Yeoju Institute of Technology (or YIT) is a private higher educational institution in Sejong-ro, Yeoju-si, Gyeonggi-do, South Korea. As of 2012, the status of the institution has changed to a university. Several four-year programs have been established such as the school's nursing program. Yeoju University has begun to develop an international studies program. A big number of students from China, Uzbekistan, Mongolia, and Burma have enrolled. These students mainly attend the college for Korean language training. Yeoju University is known for its educational programs in Architecture, Civil engineering, Renewable energy development, Management and marketing.

There are many "foreign instructors and professors" employed at institute. A small extension campus is located in neighboring Icheon City, at a Hyundai/ KCC plant. The school has a strong focus on automotive technology, but offers training in a variety of other fields, including ceramic design, a field which is of considerable economic importance in Yeoju and Icheon.

==History==
The school was established by the Dongshin Educational Foundation.

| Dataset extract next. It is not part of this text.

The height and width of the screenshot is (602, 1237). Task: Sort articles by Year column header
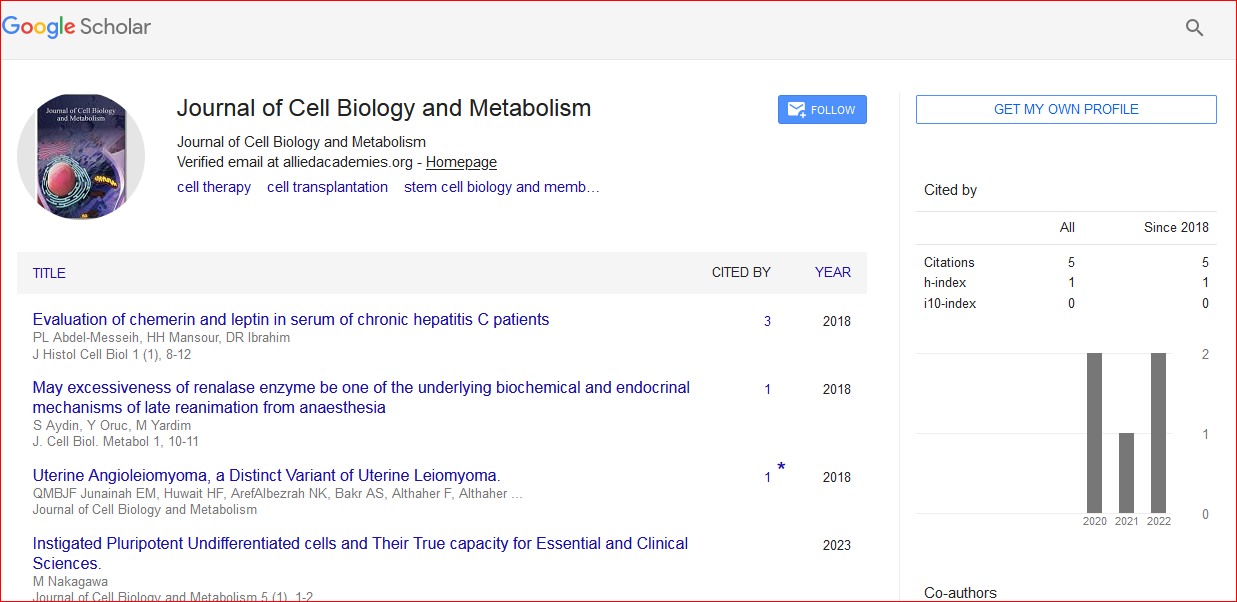click(x=833, y=272)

Governmental permission was received in 1992. The school admitted its first entering class in March 1993. It was known at that time as Yeoju Industrial Technical College, taking its present name two years later in 1995. The first international sisterhood relationship was established in the intervening year (1994), with Salt Lake Community College in the United States.

==Sister colleges==
In addition to Salt Lake Community College, YIT maintains relationships with schools in several countries. These include Houghton College and Utah Valley University in the United States, British Columbia Institute of Technology in Canada, the University of Leicester in the United Kingdom, the University of Newcastle in Australia, Osaka Industrial University in Japan, and Kyung Hee University in Korea.